This application was written as a final project for Advanced Fluids in 2011, a graduate course at UMass Lowell. The application was modeled on a similar application written in Matlab and used in class. My version added the ability edit the model being rendered with drawing tools.
This application rendered stream functions to show how stream-lines would look flowing around an object. This demo highlights the different tools added to draw primitives, and the mathematical foundation behind each.
Written using C++, Qt and OpenGL, this application was compiled on both Linux and Windows operating systems. The remainder of this page is based on a paper I submitted describing the application.
Introduction
Computers were built to solve complex problems. The increasing power of computers enables powerful computational methods to be done quickly. Programs have been created to explore fluid flow problems, and streamlines is one such example.
If you have ever seen smoke streaming over a car in a commercial, the path that the smoke travels is a streamline. For the path along the streamline, the volumetric flow rate, flux, is constant and its change is zero along the streamline. This results in the smoke traveling, rather cleanly, around an object. A variety of mathematical functions have been created that enable the simulation of physical bodies in a flow.
The stream function returns a value for a given x,y coordinate. Due to superposition the values from multiple functions can be combined to form more complicated shapes. The mathematics are not very complicated, however they require many computations and would be tedious when computed by hand. Computers can do all the computations in a matter of seconds and give almost instantaneous results.
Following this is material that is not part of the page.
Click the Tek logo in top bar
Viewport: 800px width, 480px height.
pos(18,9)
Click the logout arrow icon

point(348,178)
Stream functions result in a gradient that can be contoured to create the lines that show where smoke would flow. The following demo highlights the effects of the stream functions alone and in combination to form objects in a flow.
Discussion
Potential and streamlines are two related properties. The potential flow and the streamlines are perpendicular to each other when plotted as contour lines. The potential, \(\Phi\), is based on the conservation of mass for an in-compressible irrotational flow. The stream function is represented by \(\Psi\).
\(\nabla^2\Phi=0\)
\(\nabla^2\Psi=0\)
The change in the stream functions and potential functions are also zero.
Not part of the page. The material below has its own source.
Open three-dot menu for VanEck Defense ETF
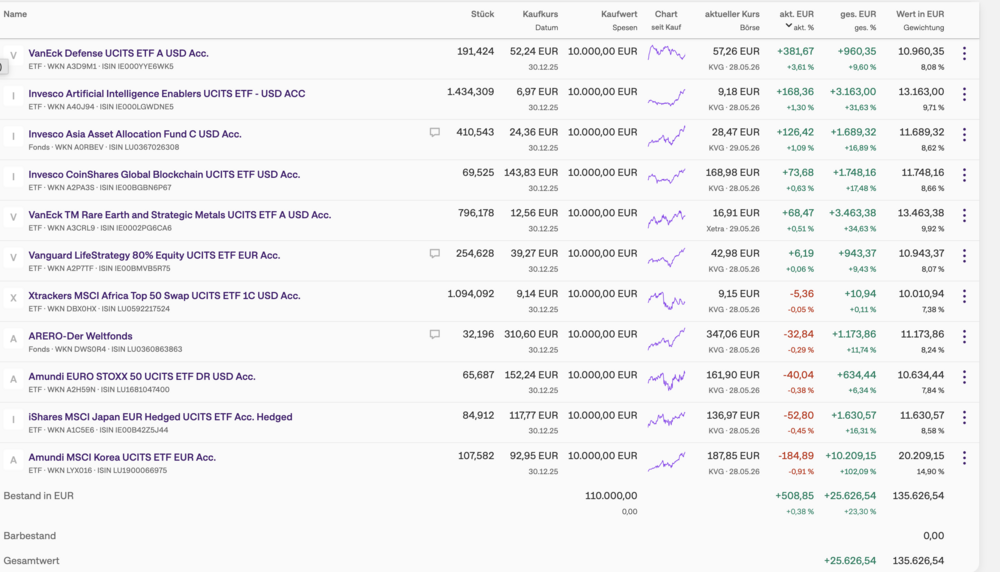This screenshot has width=1000, height=572. (x=964, y=54)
\(d\Phi=u\ {dx} + y\ {dy}\)
\(d\Psi=u\ {dy} - y\ {dx}\)
As these two equations show, the slopes of these two equations are negative compliments of each other reinforcing the idea that the results are perpendicular to each other.
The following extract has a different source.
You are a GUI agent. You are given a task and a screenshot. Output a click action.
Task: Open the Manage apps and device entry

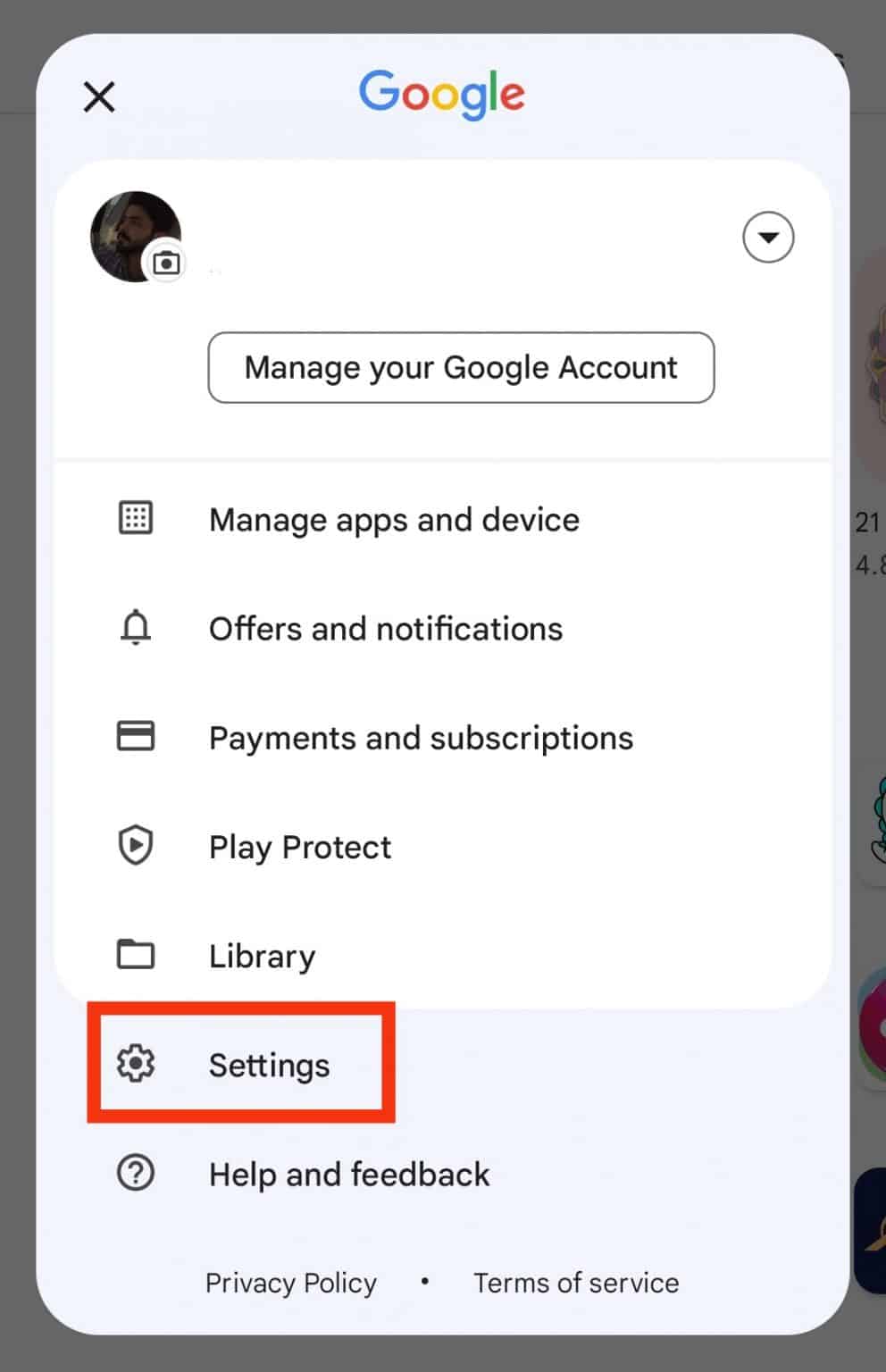[394, 519]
From a programming perspective, computing the values for \(\Phi\) and \(\Psi\), then drawing the a contour map of these values creates potential lines and stream lines. We need to be able to compute these values at specific locations using stream functions, \(\Psi(x,y)\), and potential functions, \(\Phi(x,y)\).
From this point on we will only look at stream functions since these functions are needed to generate the stream lines. There are multiple stream functions, these include: free streams, vortexes, Rankin oval, doublet, and vortex panel. There is a different equation for each, and due to superposition their effects at a particular location can be added forming a combined effect.